#### Information given
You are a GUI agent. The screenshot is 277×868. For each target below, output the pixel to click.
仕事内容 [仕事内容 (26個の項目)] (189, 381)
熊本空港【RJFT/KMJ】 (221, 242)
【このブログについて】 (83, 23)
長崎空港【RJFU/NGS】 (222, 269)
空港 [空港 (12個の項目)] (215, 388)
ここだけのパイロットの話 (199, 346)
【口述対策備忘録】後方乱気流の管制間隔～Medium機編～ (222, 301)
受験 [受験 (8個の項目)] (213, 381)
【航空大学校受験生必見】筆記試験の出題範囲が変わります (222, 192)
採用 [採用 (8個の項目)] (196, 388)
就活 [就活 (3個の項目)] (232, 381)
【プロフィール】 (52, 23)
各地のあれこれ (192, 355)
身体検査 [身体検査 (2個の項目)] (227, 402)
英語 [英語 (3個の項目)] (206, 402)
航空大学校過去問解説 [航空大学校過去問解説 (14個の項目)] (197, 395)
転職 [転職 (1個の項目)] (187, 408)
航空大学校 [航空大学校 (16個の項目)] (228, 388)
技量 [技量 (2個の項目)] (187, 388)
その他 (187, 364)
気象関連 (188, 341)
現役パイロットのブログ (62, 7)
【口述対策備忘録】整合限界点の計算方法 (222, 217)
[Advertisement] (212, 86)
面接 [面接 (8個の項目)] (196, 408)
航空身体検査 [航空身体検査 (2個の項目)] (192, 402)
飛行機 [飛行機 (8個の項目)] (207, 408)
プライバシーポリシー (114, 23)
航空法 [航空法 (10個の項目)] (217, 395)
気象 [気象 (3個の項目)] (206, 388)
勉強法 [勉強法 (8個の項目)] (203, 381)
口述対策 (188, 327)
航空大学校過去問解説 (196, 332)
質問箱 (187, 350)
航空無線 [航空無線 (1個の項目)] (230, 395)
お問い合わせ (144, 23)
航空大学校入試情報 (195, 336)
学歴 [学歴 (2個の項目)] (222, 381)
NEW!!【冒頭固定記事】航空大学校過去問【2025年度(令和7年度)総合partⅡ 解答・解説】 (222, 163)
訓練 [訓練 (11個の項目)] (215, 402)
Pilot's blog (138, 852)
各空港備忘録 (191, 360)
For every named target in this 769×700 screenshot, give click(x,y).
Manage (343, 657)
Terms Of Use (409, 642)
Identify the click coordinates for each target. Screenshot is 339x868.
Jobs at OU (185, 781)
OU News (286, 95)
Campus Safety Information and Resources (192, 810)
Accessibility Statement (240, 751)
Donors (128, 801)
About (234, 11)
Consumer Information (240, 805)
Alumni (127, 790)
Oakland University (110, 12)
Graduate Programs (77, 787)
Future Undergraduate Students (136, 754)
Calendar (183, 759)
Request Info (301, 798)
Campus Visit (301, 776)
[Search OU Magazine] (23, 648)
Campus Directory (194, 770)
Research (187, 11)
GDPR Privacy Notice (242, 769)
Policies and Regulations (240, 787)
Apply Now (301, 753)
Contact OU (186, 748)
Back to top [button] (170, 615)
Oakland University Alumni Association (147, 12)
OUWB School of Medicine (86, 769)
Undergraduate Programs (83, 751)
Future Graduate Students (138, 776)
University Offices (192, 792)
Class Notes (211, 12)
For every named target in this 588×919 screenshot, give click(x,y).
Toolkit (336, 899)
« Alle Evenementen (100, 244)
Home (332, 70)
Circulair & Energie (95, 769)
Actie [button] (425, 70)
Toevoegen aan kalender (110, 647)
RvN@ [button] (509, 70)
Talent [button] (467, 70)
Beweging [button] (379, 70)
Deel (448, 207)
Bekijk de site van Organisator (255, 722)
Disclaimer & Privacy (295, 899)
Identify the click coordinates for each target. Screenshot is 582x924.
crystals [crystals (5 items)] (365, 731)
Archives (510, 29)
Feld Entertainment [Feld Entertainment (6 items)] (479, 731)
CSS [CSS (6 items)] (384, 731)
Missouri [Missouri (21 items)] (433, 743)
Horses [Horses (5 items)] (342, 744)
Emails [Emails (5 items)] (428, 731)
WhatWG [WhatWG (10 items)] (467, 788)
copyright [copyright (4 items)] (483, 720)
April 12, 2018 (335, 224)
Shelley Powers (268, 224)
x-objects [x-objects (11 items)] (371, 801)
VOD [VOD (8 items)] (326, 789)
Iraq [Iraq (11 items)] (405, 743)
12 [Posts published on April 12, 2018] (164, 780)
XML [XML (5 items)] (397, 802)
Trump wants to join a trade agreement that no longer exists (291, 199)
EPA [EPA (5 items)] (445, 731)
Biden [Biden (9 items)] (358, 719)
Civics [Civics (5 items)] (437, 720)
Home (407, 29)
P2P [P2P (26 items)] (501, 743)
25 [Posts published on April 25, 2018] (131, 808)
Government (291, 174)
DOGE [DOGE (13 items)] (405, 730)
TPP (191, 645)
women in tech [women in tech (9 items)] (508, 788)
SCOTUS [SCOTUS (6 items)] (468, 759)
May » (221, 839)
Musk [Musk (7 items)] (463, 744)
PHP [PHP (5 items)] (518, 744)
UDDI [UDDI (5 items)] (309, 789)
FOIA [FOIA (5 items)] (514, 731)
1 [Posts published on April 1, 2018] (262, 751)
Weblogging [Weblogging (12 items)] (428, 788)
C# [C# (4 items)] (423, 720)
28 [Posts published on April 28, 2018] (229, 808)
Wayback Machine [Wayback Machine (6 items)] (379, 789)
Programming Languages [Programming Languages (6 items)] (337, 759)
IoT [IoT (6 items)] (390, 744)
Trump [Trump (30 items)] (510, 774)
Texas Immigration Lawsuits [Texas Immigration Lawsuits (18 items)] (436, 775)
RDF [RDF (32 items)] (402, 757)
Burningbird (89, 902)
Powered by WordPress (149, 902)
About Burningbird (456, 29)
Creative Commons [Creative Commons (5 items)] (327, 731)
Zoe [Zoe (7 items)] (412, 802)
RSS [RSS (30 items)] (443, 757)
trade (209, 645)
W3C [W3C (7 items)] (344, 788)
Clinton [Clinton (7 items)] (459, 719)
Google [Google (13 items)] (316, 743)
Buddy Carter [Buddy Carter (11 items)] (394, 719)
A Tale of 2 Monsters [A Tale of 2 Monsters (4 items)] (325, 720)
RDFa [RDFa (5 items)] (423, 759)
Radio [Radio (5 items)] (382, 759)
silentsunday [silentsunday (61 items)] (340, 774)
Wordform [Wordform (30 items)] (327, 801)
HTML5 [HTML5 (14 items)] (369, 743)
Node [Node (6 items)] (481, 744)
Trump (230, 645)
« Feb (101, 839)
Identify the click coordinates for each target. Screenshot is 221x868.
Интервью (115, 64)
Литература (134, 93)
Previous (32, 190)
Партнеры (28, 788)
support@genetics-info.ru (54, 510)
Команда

#### Set task
Recast every line of the records above as a two-column Markdown table, numbering each row under "Row" and putting the line itself under "Entry"; leave out any blank lines.

#### Task output
| Row | Entry |
|---|---|
| 1 | You are a GUI agent. The screenshot is 277×868. For each target below, output the pixel to click. |
| 2 | 仕事内容 [仕事内容 (26個の項目)] (189, 381) |
| 3 | 熊本空港【RJFT/KMJ】 (221, 242) |
| 4 | 【このブログについて】 (83, 23) |
| 5 | 長崎空港【RJFU/NGS】 (222, 269) |
| 6 | 空港 [空港 (12個の項目)] (215, 388) |
| 7 | ここだけのパイロットの話 (199, 346) |
| 8 | 【口述対策備忘録】後方乱気流の管制間隔～Medium機編～ (222, 301) |
| 9 | 受験 [受験 (8個の項目)] (213, 381) |
| 10 | 【航空大学校受験生必見】筆記試験の出題範囲が変わります (222, 192) |
| 11 | 採用 [採用 (8個の項目)] (196, 388) |
| 12 | 就活 [就活 (3個の項目)] (232, 381) |
| 13 | 【プロフィール】 (52, 23) |
| 14 | 各地のあれこれ (192, 355) |
| 15 | 身体検査 [身体検査 (2個の項目)] (227, 402) |
| 16 | 英語 [英語 (3個の項目)] (206, 402) |
| 17 | 航空大学校過去問解説 [航空大学校過去問解説 (14個の項目)] (197, 395) |
| 18 | 転職 [転職 (1個の項目)] (187, 408) |
| 19 | 航空大学校 [航空大学校 (16個の項目)] (228, 388) |
| 20 | 技量 [技量 (2個の項目)] (187, 388) |
| 21 | その他 (187, 364) |
| 22 | 気象関連 (188, 341) |
| 23 | 現役パイロットのブログ (62, 7) |
| 24 | 【口述対策備忘録】整合限界点の計算方法 (222, 217) |
| 25 | [Advertisement] (212, 86) |
| 26 | 面接 [面接 (8個の項目)] (196, 408) |
| 27 | 航空身体検査 [航空身体検査 (2個の項目)] (192, 402) |
| 28 | 飛行機 [飛行機 (8個の項目)] (207, 408) |
| 29 | プライバシーポリシー (114, 23) |
| 30 | 航空法 [航空法 (10個の項目)] (217, 395) |
| 31 | 気象 [気象 (3個の項目)] (206, 388) |
| 32 | 勉強法 [勉強法 (8個の項目)] (203, 381) |
| 33 | 口述対策 (188, 327) |
| 34 | 航空大学校過去問解説 (196, 332) |
| 35 | 質問箱 (187, 350) |
| 36 | 航空無線 [航空無線 (1個の項目)] (230, 395) |
| 37 | お問い合わせ (144, 23) |
| 38 | 航空大学校入試情報 (195, 336) |
| 39 | 学歴 [学歴 (2個の項目)] (222, 381) |
| 40 | NEW!!【冒頭固定記事】航空大学校過去問【2025年度(令和7年度)総合partⅡ 解答・解説】 (222, 163) |
| 41 | 訓練 [訓練 (11個の項目)] (215, 402) |
| 42 | Pilot's blog (138, 852) |
| 43 | 各空港備忘録 (191, 360) |
| 44 | For every named target in this 769×700 screenshot, give click(x,y). |
| 45 | Manage (343, 657) |
| 46 | Terms Of Use (409, 642) |
| 47 | Identify the click coordinates for each target. Screenshot is 339x868. |
| 48 | Jobs at OU (185, 781) |
| 49 | OU News (286, 95) |
| 50 | Campus Safety Information and Resources (192, 810) |
| 51 | Accessibility Statement (240, 751) |
| 52 | Donors (128, 801) |
| 53 | About (234, 11) |
| 54 | Consumer Information (240, 805) |
| 55 | Alumni (127, 790) |
| 56 | Oakland University (110, 12) |
| 57 | Graduate Programs (77, 787) |
| 58 | Future Undergraduate Students (136, 754) |
| 59 | Calendar (183, 759) |
| 60 | Request Info (301, 798) |
| 61 | Campus Visit (301, 776) |
| 62 | [Search OU Magazine] (23, 648) |
| 63 | Campus Directory (194, 770) |
| 64 | Research (187, 11) |
| 65 | GDPR Privacy Notice (242, 769) |
| 66 | Policies and Regulations (240, 787) |
| 67 | Apply Now (301, 753) |
| 68 | Contact OU (186, 748) |
| 69 | Back to top [button] (170, 615) |
| 70 | Oakland University Alumni Association (147, 12) |
| 71 | OUWB School of Medicine (86, 769) |
| 72 | Undergraduate Programs (83, 751) |
| 73 | Future Graduate Students (138, 776) |
| 74 | University Offices (192, 792) |
| 75 | Class Notes (211, 12) |
| 76 | For every named target in this 588×919 screenshot, give click(x,y). |
| 77 | Toolkit (336, 899) |
| 78 | « Alle Evenementen (100, 244) |
| 79 | Home (332, 70) |
| 80 | Circulair & Energie (95, 769) |
| 81 | Actie [button] (425, 70) |
| 82 | Toevoegen aan kalender (110, 647) |
| 83 | RvN@ [button] (509, 70) |
| 84 | Talent [button] (467, 70) |
| 85 | Beweging [button] (379, 70) |
| 86 | Deel (448, 207) |
| 87 | Bekijk de site van Organisator (255, 722) |
| 88 | Disclaimer & Privacy (295, 899) |
| 89 | Identify the click coordinates for each target. Screenshot is 582x924. |
| 90 | crystals [crystals (5 items)] (365, 731) |
| 91 | Archives (510, 29) |
| 92 | Feld Entertainment [Feld Entertainment (6 items)] (479, 731) |
| 93 | CSS [CSS (6 items)] (384, 731) |
| 94 | Missouri [Missouri (21 items)] (433, 743) |
| 95 | Horses [Horses (5 items)] (342, 744) |
| 96 | Emails [Emails (5 items)] (428, 731) |
| 97 | WhatWG [WhatWG (10 items)] (467, 788) |
| 98 | copyright [copyright (4 items)] (483, 720) |
| 99 | April 12, 2018 (335, 224) |
| 100 | Shelley Powers (268, 224) |
| 101 | x-objects [x-objects (11 items)] (371, 801) |
| 102 | VOD [VOD (8 items)] (326, 789) |
| 103 | Iraq [Iraq (11 items)] (405, 743) |
| 104 | 12 [Posts published on April 12, 2018] (164, 780) |
| 105 | XML [XML (5 items)] (397, 802) |
| 106 | Trump wants to join a trade agreement that no longer exists (291, 199) |
| 107 | EPA [EPA (5 items)] (445, 731) |
| 108 | Biden [Biden (9 items)] (358, 719) |
| 109 | Civics [Civics (5 items)] (437, 720) |
| 110 | Home (407, 29) |
| 111 | P2P [P2P (26 items)] (501, 743) |
| 112 | 25 [Posts published on April 25, 2018] (131, 808) |
| 113 | Government (291, 174) |
| 114 | DOGE [DOGE (13 items)] (405, 730) |
| 115 | TPP (191, 645) |
| 116 | women in tech [women in tech (9 items)] (508, 788) |
| 117 | SCOTUS [SCOTUS (6 items)] (468, 759) |
| 118 | May » (221, 839) |
| 119 | Musk [Musk (7 items)] (463, 744) |
| 120 | PHP [PHP (5 items)] (518, 744) |
| 121 | UDDI [UDDI (5 items)] (309, 789) |
| 122 | FOIA [FOIA (5 items)] (514, 731) |
| 123 | 1 [Posts published on April 1, 2018] (262, 751) |
| 124 | Weblogging [Weblogging (12 items)] (428, 788) |
| 125 | C# [C# (4 items)] (423, 720) |
| 126 | 28 [Posts published on April 28, 2018] (229, 808) |
| 127 | Wayback Machine [Wayback Machine (6 items)] (379, 789) |
| 128 | Programming Languages [Programming Languages (6 items)] (337, 759) |
| 129 | IoT [IoT (6 items)] (390, 744) |
| 130 | Trump [Trump (30 items)] (510, 774) |
| 131 | Texas Immigration Lawsuits [Texas Immigration Lawsuits (18 items)] (436, 775) |
| 132 | RDF [RDF (32 items)] (402, 757) |
| 133 | Burningbird (89, 902) |
| 134 | Powered by WordPress (149, 902) |
| 135 | About Burningbird (456, 29) |
| 136 | Creative Commons [Creative Commons (5 items)] (327, 731) |
| 137 | Zoe [Zoe (7 items)] (412, 802) |
| 138 | RSS [RSS (30 items)] (443, 757) |
| 139 | trade (209, 645) |
| 140 | W3C [W3C (7 items)] (344, 788) |
| 141 | Clinton [Clinton (7 items)] (459, 719) |
| 142 | Google [Google (13 items)] (316, 743) |
| 143 | Buddy Carter [Buddy Carter (11 items)] (394, 719) |
| 144 | A Tale of 2 Monsters [A Tale of 2 Monsters (4 items)] (325, 720) |
| 145 | RDFa [RDFa (5 items)] (423, 759) |
| 146 | Radio [Radio (5 items)] (382, 759) |
| 147 | silentsunday [silentsunday (61 items)] (340, 774) |
| 148 | Wordform [Wordform (30 items)] (327, 801) |
| 149 | HTML5 [HTML5 (14 items)] (369, 743) |
| 150 | Node [Node (6 items)] (481, 744) |
| 151 | Trump (230, 645) |
| 152 | « Feb (101, 839) |
| 153 | Identify the click coordinates for each target. Screenshot is 221x868. |
| 154 | Интервью (115, 64) |
| 155 | Литература (134, 93) |
| 156 | Previous (32, 190) |
| 157 | Партнеры (28, 788) |
| 158 | support@genetics-info.ru (54, 510) |
| 159 | Команда |